Step 1 — Stop the agent.
Use the stop/interrupt control in your agentic tool. Do not let it finish. An agent that has already modified files outside scope has potentially created an inconsistent state.
Step 2 — Assess what was changed.
Run git diff --stat to see exactly which files were touched. Separate the changes into two categories: within-scope changes that look correct, and out-of-scope changes that need to be reverted.
Step 3 — Revert the out-of-scope changes.
I need to reset the changes you made outside the intended scope.
Please revert all changes to these files to their state before this session:
- src/middleware/auth.ts
- src/config/session.ts
- src/templates/email/
Keep the changes in:
- src/handlers/passwordReset.ts
- src/routes/auth.ts
Show me the git diff after reverting so I can confirm the state before we continue.
Step 4 — Diagnose why the agent went out of scope.
Read the work it did in the out-of-scope files. Most likely one of two things happened: (a) your original prompt described the feature at a level that implied those files were in scope, or (b) the agent encountered something in the password reset handler that it couldn't implement without touching downstream dependencies.
Step 5 — Reframe the prompt with explicit decisions made.
Continue implementing the password reset handler. I have already reviewed the scope issue.
Here are the decisions for the pieces you flagged:
- Email delivery: call the existing `EmailService.send()` method in src/services/email.ts — do not modify EmailService itself
- Token storage: store the reset token in the existing Redis client at src/lib/redis.ts using key pattern "pwd_reset:{userId}" with a 15-minute TTL — do not modify the Redis client configuration
- Session invalidation: do not invalidate existing sessions on password reset — that is handled separately and is out of scope for this task
Scope constraint (repeated for clarity):
- Modify ONLY: src/handlers/passwordReset.ts, src/routes/auth.ts
- Do not touch middleware, session config, email templates, or service implementations
Resume implementation from where you left off in the handler.
Step 6 — Review the resumed output more closely.
After an interruption and reframe, read the implementation more carefully than you normally would.
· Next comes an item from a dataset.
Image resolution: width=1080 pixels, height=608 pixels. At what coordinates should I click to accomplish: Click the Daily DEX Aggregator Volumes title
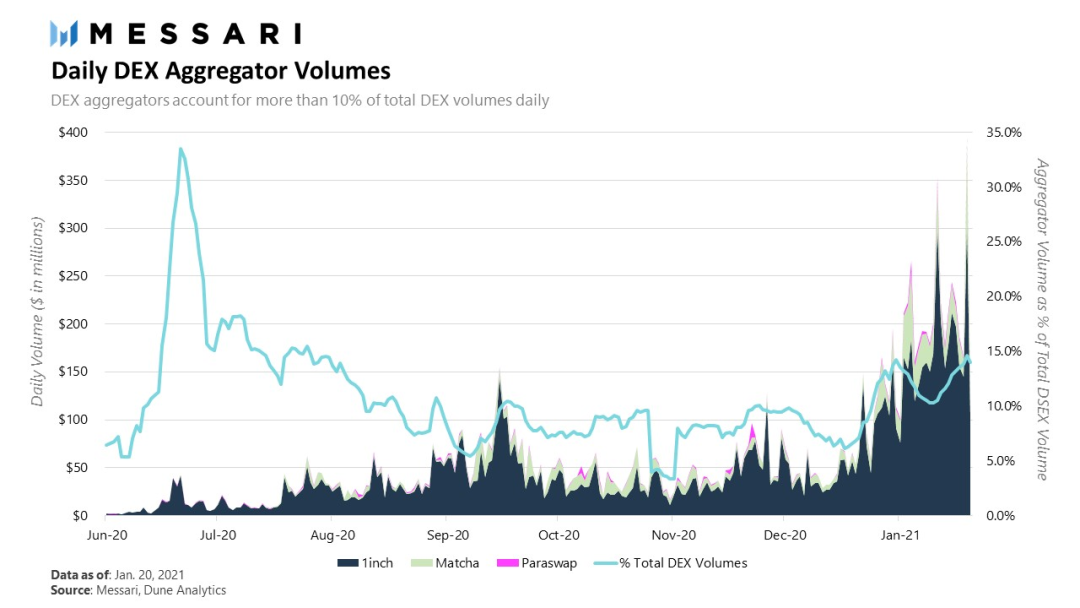(x=221, y=71)
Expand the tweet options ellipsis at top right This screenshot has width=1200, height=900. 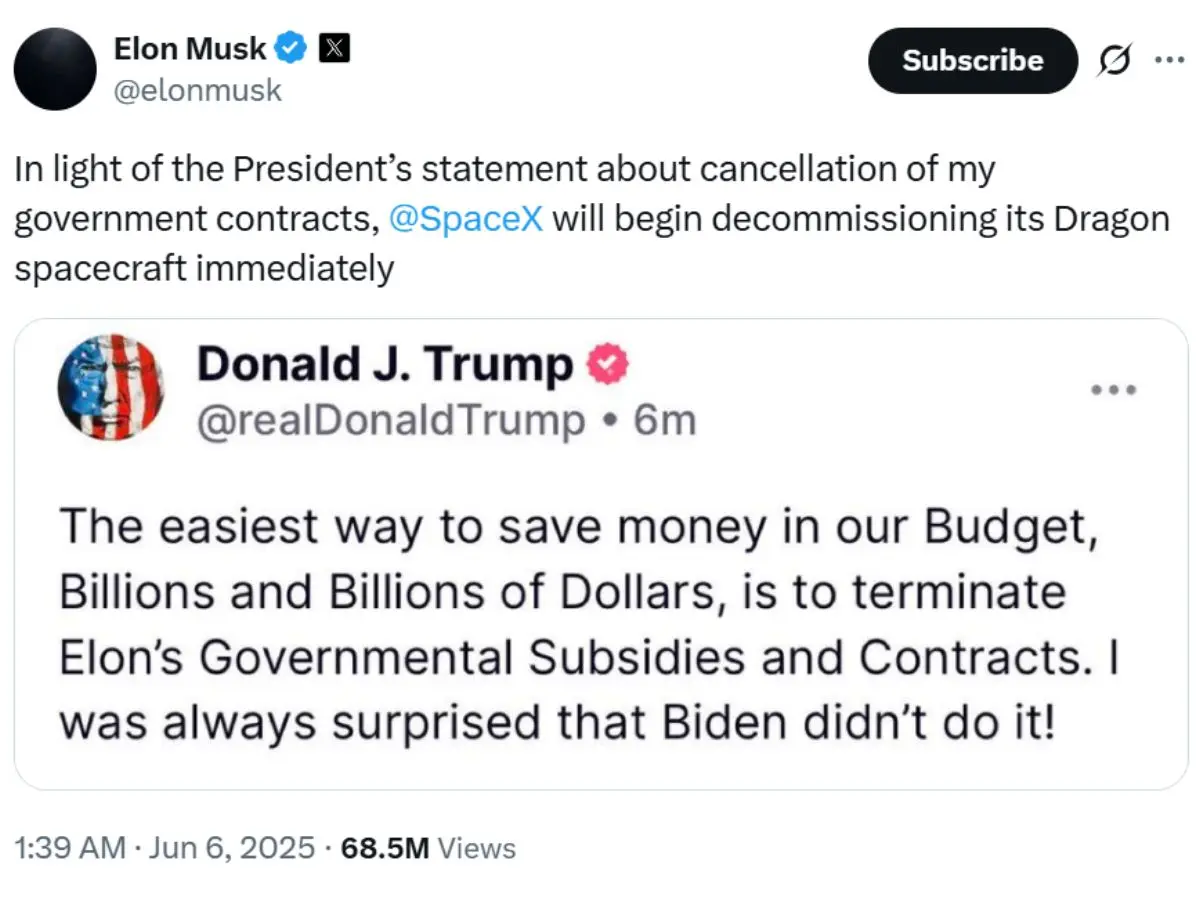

Interruptions sometimes cause the agent to lose context about decisions it made earlier in the session. Check that the resumed work is consistent with the valid work that was already done.
Expected result: A password reset handler that uses existing infrastructure without modifying it, implemented within the stated scope, with the out-of-scope tangents cleanly reverted.
Learning tip: When you catch an out-of-scope drift, the fix is almost always to make an explicit decision about the thing the agent was trying to handle autonomously. Scope drift is usually the agent solving a real problem — just not the way you want it solved. Give it the answer, and constrain where it can implement that answer.
Key Takeaways
- Delegate tasks by shape, not by complexity. Boilerplate, CRUD, tests, and data transformations are high-confidence delegation targets regardless of size. Architecture decisions, security boundaries, and implicit business logic are not — regardless of how simple they look.
- A delegation prompt requires four components to work reliably: the task, the interface contract, the scope constraint, and the acceptance condition. Missing any one of them gives the agent permission to fill in the gap on its own.
- Monitoring during a delegated task is not optional. Your role shifts from writing code to checkpoint reviews and partial output reads. Interruption is the control mechanism — use it early.
- Scope drift is usually the agent solving a real problem autonomously. The recovery pattern is: revert the out-of-scope changes, identify the decision the agent was trying to make, make that decision explicitly yourself, then re-delegate with the decision written into the prompt.
- The quality of your delegation improves with each iteration. Track whether the agent stayed in scope, and tighten your prompt template based on where it drifted. Within a few sessions, you will have a delegation style that produces consistently bounded, reviewable diffs.